What is expected> Transcribe exactly, and only, the lines running from the one with "info@zaljepsunasu.hr (62, 2212)" to the end of the entries below, both included, without any pictures.

Saved entries:
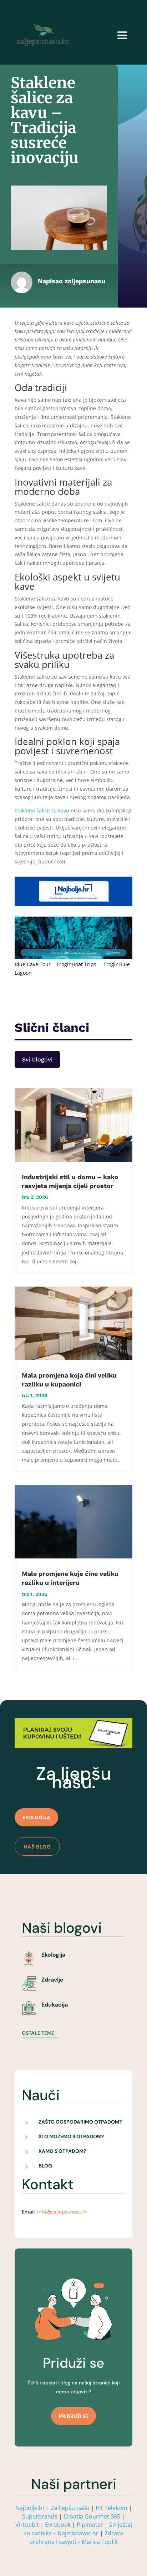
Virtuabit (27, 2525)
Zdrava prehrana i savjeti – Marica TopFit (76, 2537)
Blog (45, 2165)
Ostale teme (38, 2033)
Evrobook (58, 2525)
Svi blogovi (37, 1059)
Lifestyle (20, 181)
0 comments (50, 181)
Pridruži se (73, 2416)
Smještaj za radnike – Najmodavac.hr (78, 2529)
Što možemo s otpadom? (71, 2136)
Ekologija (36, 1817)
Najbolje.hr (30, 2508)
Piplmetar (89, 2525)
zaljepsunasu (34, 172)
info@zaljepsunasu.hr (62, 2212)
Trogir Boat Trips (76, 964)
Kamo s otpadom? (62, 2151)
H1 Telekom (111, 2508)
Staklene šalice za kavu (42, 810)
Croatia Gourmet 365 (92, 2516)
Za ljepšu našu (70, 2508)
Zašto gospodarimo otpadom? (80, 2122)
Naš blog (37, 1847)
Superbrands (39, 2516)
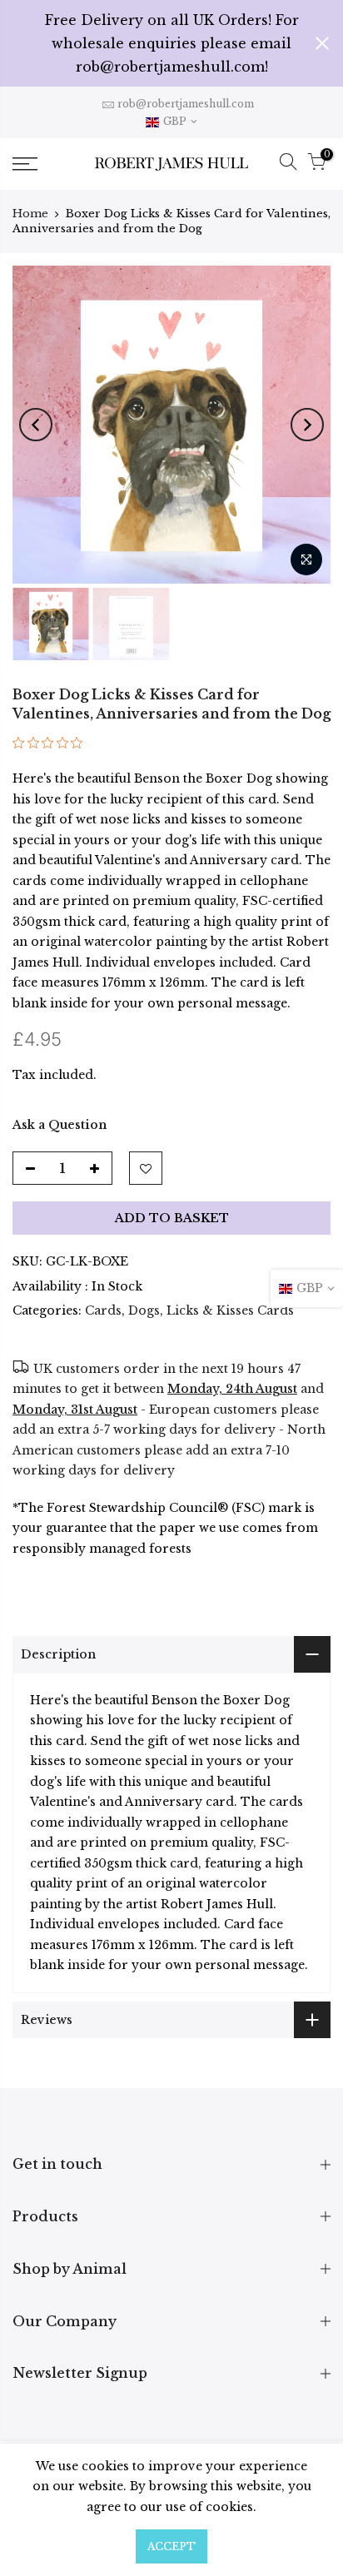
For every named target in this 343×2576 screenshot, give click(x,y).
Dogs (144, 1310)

Written reply>
info@zaljepsunasu.hr (62, 2212)
Trogir Boat Trips (76, 964)
Kamo s otpadom? (62, 2151)
H1 Telekom (111, 2508)
Staklene šalice za kavu (42, 810)
Croatia Gourmet 365 (92, 2516)
Za ljepšu našu (70, 2508)
Zašto gospodarimo otpadom? (80, 2122)
Naš blog (37, 1847)
Superbrands (39, 2516)
For every named target in this 343×2576 screenshot, give click(x,y).
Dogs (144, 1310)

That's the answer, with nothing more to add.